** begin RECORDS SHOWN **

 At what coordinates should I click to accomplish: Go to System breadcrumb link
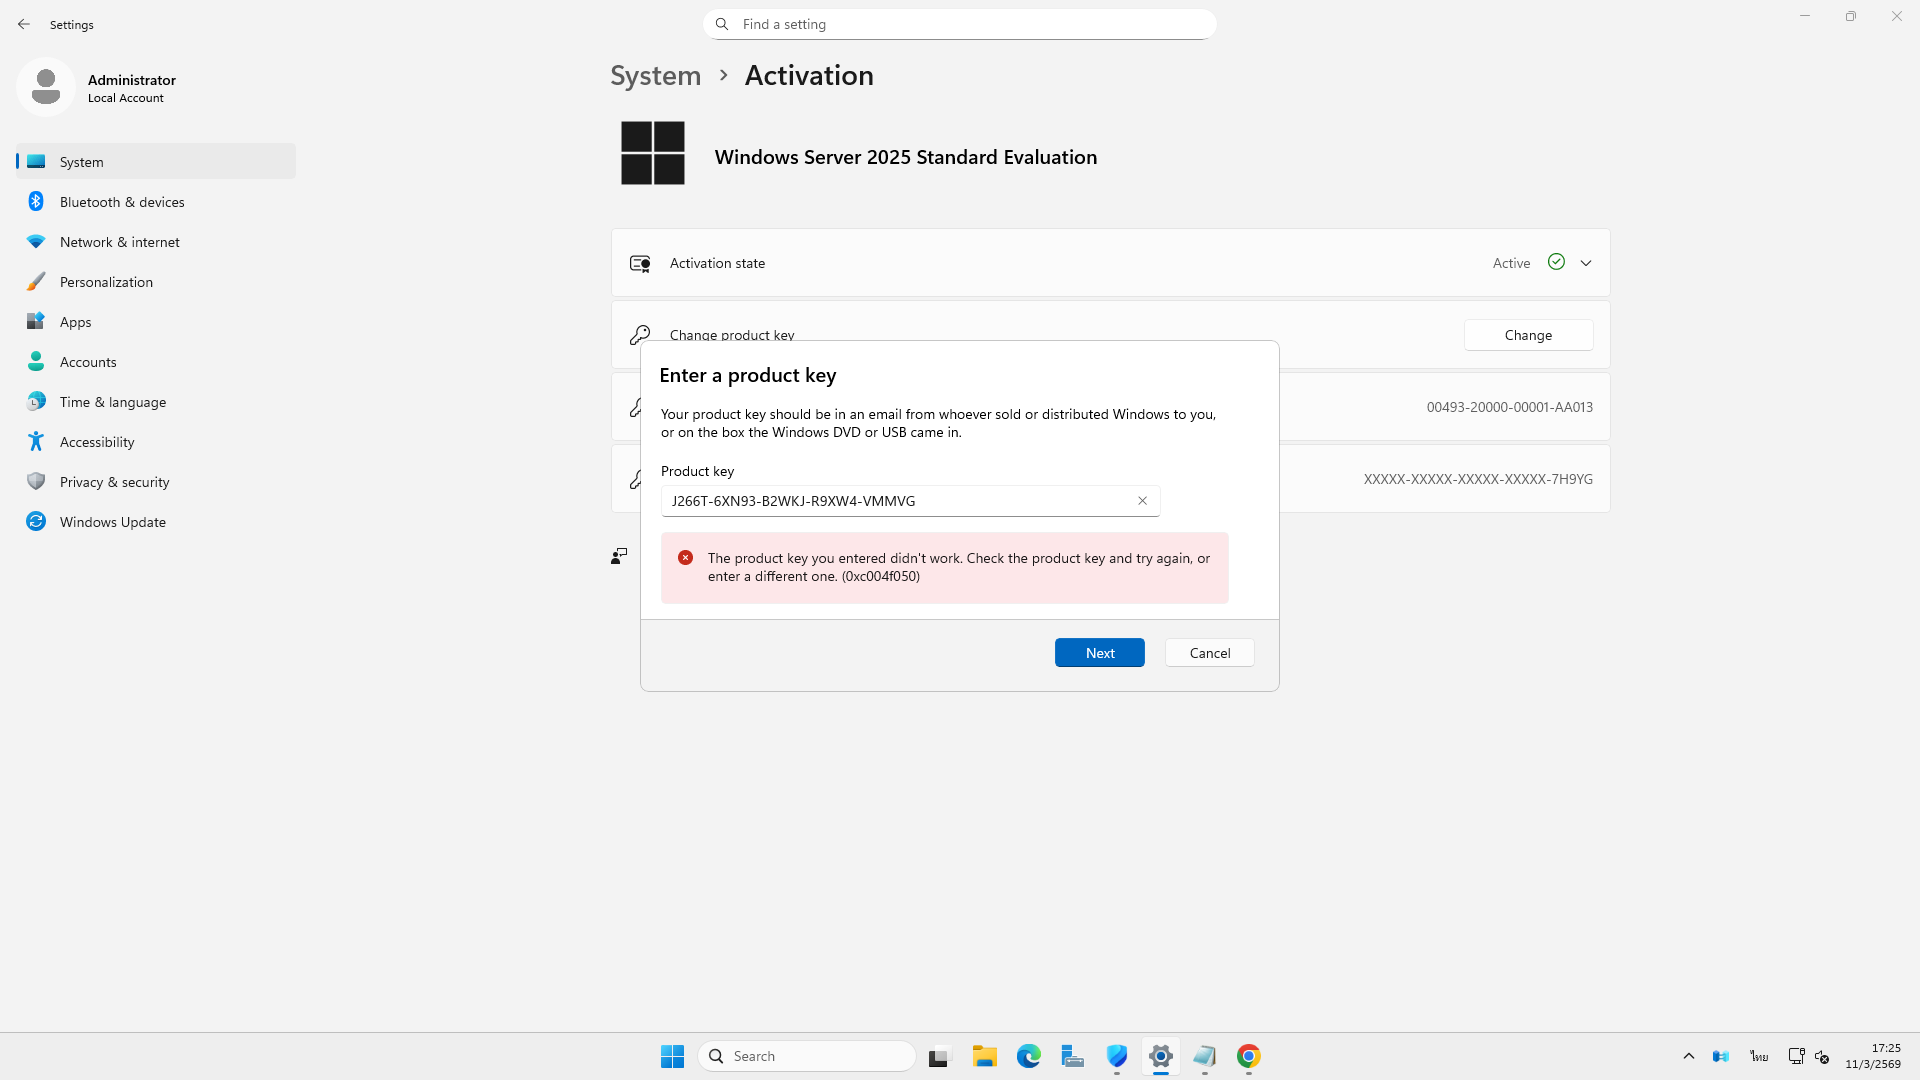[x=655, y=75]
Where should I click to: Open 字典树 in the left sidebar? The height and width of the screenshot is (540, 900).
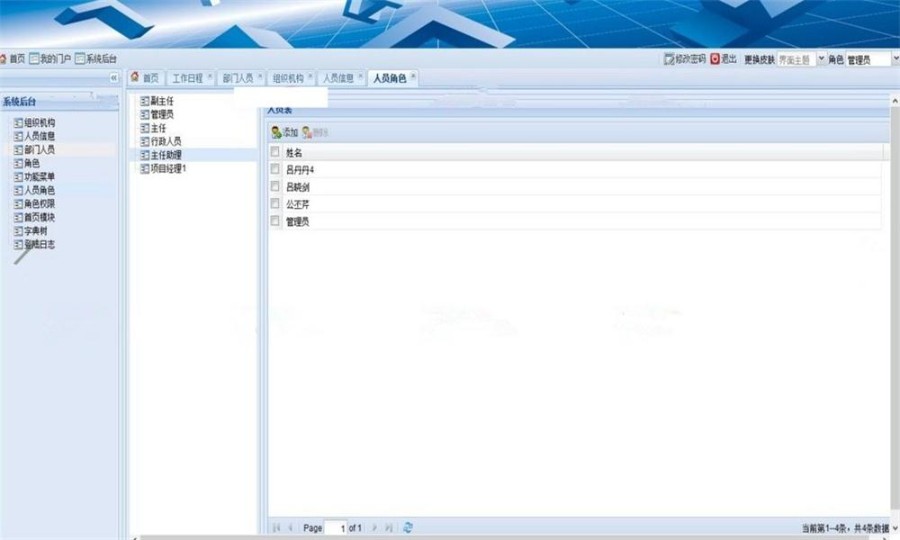(36, 231)
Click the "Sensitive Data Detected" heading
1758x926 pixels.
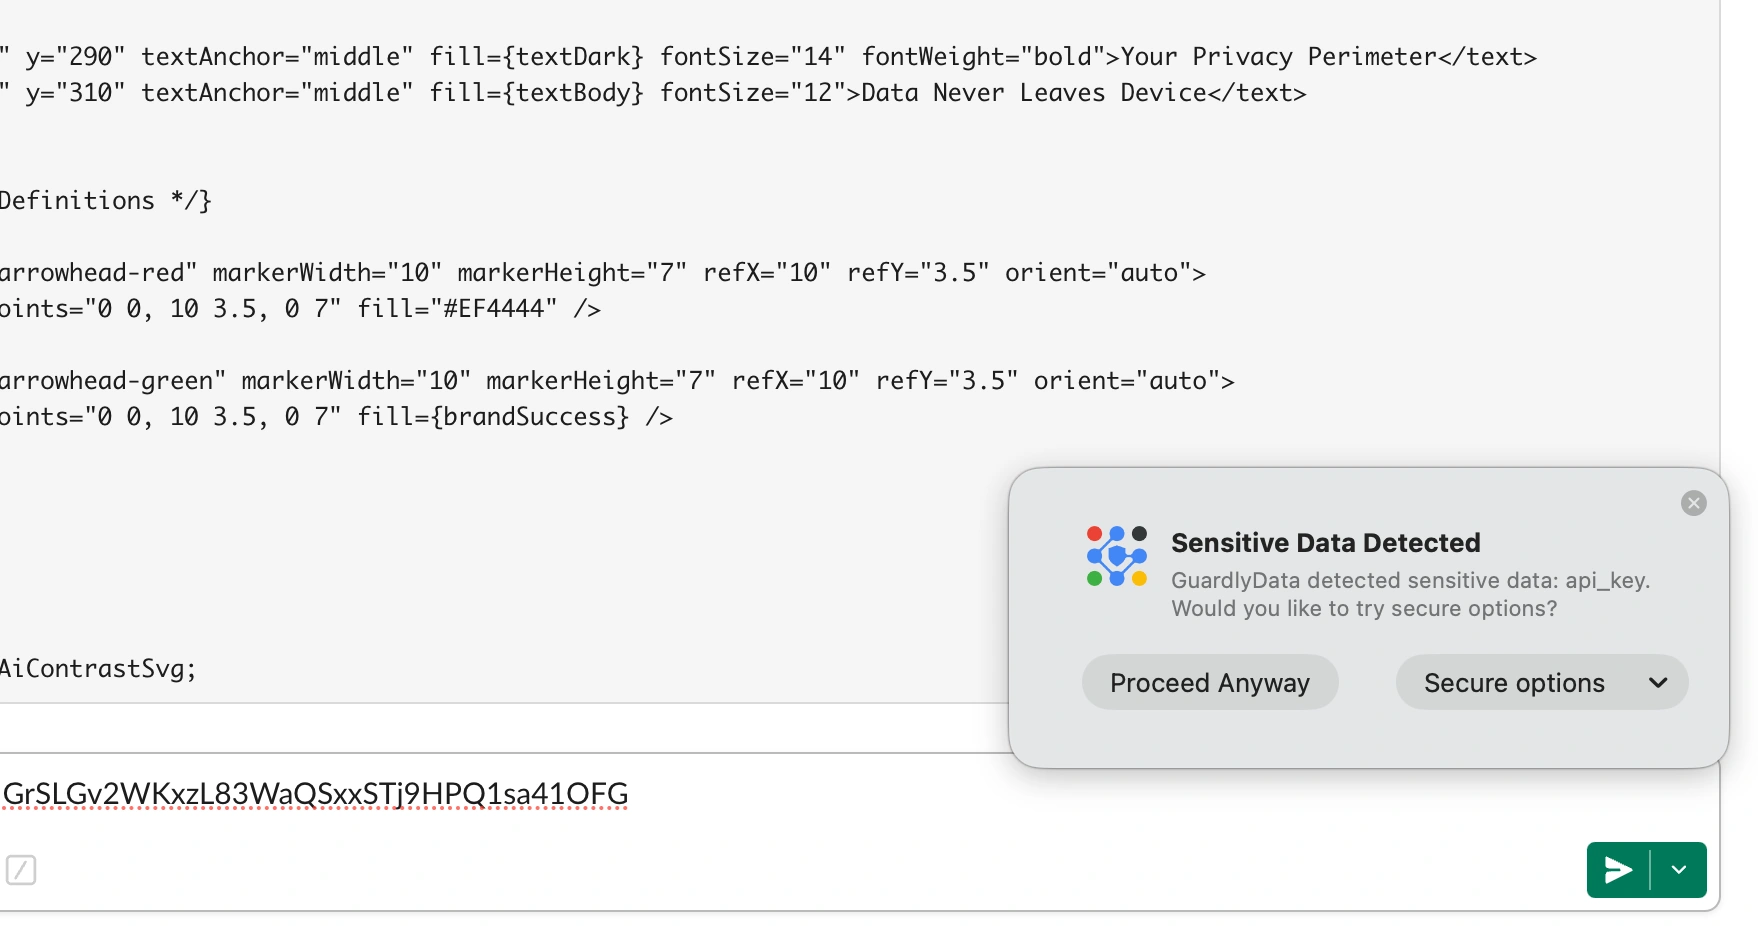tap(1325, 543)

** end RECORDS SHOWN **

*THE EXERCISE:* Convert the lines from the one containing "Where should I" through the end of the records, inclusive, into a JSON list of strings with one string per line, omitting blank lines and leaving out the pictures.

*WRITTEN SOLUTION:*
[
  "Where should I click to: Open 字典树 in the left sidebar? The height and width of the screenshot is (540, 900).",
  "(36, 231)",
  "Click the \"Sensitive Data Detected\" heading",
  "1758x926 pixels.",
  "tap(1325, 543)"
]